(Data records)

______

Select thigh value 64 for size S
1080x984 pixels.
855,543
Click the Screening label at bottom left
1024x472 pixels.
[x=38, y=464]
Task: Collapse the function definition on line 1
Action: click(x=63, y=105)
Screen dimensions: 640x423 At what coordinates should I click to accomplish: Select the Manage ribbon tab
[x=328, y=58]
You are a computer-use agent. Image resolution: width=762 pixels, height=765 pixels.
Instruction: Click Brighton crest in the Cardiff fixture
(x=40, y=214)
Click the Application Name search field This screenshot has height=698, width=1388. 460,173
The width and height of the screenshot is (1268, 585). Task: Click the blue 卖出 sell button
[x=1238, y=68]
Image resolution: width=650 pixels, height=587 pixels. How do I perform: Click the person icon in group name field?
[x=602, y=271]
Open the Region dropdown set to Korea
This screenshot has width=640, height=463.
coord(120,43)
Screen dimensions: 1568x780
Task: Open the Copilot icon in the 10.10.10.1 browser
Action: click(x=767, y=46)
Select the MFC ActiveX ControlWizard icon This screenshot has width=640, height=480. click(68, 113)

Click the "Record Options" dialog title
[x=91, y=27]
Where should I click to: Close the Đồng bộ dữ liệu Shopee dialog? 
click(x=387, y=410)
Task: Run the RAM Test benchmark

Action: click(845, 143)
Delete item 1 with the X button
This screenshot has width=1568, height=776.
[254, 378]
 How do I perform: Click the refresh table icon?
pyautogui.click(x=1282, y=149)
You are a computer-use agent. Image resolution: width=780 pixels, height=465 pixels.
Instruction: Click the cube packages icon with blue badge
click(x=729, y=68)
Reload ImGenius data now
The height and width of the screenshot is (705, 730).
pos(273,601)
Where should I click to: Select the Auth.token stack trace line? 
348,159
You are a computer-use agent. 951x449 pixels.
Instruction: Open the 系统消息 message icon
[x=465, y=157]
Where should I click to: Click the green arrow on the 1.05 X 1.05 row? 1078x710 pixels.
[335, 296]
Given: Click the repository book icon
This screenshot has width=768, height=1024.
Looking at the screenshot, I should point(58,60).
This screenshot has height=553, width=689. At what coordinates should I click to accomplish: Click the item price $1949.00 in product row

______

Please copy every line in the entries where "item" appears.

- [Reply]:
Delete item 1 with the X button
This screenshot has height=553, width=689. At what coordinates should I click to accomplish: Click the item price $1949.00 in product row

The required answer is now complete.